An article on hiking Paris’ Petite Ceinture reminded me of the unique types of adventures offered by big, complicated cities.
About 35 years ago, I made the most incredible discovery on Manhattan’s Upper West Side.
It had been an emotional day and I desperately needed to try something a bit wicked. I decided to explore an area of the city my Upper East Side borne father had forbid me to visit.
“The West Side is a bad neighborhood!” warned my dad.
What better way to pique my curiosity! I headed over to the old Penn Central Railroad yards. Besides being forbidden fruit, I liked that the space was undeveloped and right next to the Hudson River.
After walking awhile, a mirage-like structure appeared in the midst of block after block of weed-strewn emptiness. It was a good-sized chain link fence enclosure covered in ivy. I wiped my eyes in disbelief and marched closer to look inside. It was inhabited! There was a trim, dark-haired guy in his early 70s sitting in the midst of a beautiful garden.
He greeted me, opened the gate, and invited me in. After giving me the grand tour (which included his prized tomato plants), he then offered me a seat and asked if I wanted a drink. “Sure,” I replied, expecting him to fetch some beverage out of a typical Styrofoam picnic cooler. Instead, he reached down to locate a large metal ring attached to a small square door covered in grass. It turned out that his urban oasis was complete with private wine cellar!

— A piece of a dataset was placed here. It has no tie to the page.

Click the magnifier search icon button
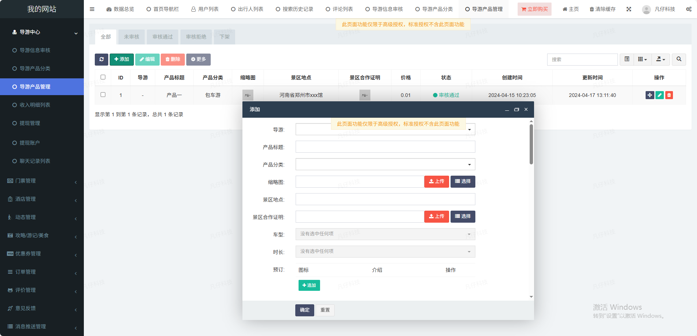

Of course, anyone brave enough to carve out a place of respite in a borough known for chaos, had to be a bit of a character. After we talked for a while, he asked if I wanted to see what the garden looked like in other seasons. “Sure!” I said, and he handed me a pile of photos. I caught him watching me carefully (with a twinkle in his eye) while I was shuffling through the pictures, obviously waiting for me to get to one particular snowy shot. I’m sure my reaction didn’t disappoint upon finding the nudie picture: a beautiful blond posing in the garden wearing a fur coat opened wide to artistically show off her curvy naked torso.
The rest of the time we spent talking and sipping wine and enjoying the kind of leisurely afternoon one expects to find in Tuscany rather than Manhattan. When I left a few hours later, I had a new found respect for the hidden treasures of a large, complicated city.